> _What to do_:
Lines in the listing below that hold "computer" are the ones to copy.

> _Source records_:
◇ ◇ ◇ ◇ ◇

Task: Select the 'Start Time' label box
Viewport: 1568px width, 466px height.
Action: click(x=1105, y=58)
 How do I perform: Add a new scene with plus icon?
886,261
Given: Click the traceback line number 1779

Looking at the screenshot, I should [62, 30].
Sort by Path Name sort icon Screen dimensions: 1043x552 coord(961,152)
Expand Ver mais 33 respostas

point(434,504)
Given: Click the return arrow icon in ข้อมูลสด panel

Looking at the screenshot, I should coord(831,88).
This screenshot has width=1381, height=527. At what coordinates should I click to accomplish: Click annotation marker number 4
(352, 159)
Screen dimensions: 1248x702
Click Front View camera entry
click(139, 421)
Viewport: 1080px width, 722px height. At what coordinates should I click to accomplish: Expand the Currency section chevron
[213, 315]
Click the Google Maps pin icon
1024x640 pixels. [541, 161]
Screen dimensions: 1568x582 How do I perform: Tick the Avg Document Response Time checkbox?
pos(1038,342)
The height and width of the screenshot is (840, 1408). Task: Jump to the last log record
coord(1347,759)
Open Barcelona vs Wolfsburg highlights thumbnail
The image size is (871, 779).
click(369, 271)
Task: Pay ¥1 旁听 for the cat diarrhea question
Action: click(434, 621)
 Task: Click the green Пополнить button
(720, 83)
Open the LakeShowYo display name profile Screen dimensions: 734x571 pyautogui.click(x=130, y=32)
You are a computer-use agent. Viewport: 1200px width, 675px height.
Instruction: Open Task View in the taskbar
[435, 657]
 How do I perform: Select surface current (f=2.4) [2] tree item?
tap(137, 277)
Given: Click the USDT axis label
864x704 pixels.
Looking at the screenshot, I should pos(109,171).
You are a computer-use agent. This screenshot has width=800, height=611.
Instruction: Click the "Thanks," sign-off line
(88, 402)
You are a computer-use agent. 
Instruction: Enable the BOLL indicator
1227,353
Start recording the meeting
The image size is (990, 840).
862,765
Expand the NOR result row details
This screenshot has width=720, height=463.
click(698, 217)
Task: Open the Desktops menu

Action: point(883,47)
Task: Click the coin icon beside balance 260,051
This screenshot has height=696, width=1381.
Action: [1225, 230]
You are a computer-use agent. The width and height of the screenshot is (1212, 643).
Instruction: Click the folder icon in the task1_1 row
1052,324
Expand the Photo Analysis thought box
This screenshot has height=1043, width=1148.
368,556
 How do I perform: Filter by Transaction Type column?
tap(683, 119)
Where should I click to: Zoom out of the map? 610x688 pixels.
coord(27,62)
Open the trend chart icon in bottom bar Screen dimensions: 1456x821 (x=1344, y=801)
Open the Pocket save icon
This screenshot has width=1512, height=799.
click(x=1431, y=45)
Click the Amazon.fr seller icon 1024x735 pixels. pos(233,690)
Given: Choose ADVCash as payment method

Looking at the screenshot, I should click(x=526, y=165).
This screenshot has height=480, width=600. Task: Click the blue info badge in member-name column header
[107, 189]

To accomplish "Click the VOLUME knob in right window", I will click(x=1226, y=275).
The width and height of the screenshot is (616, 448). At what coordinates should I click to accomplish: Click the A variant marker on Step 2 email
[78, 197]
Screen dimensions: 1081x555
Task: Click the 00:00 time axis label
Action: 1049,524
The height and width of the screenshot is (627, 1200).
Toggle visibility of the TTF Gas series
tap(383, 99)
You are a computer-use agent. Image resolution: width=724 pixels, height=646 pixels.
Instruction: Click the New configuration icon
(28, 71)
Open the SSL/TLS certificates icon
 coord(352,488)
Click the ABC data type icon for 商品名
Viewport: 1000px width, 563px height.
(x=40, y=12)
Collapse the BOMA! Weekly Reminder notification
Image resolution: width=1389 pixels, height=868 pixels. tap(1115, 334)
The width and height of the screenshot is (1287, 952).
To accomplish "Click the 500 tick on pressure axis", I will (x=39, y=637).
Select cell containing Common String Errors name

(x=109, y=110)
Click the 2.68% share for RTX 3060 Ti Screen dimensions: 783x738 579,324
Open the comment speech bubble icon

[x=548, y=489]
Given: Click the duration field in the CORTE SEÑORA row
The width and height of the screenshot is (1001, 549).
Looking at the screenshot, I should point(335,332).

◇ ◇ ◇ ◇ ◇

> _Result_:
You are a computer-use agent. Viewport: 1200px width, 675px height.
You are a computer-use agent. This screenshot has width=800, height=611.
You are a computer-use agent. 
You are a computer-use agent. The width and height of the screenshot is (1212, 643).
You are a computer-use agent. Image resolution: width=724 pixels, height=646 pixels.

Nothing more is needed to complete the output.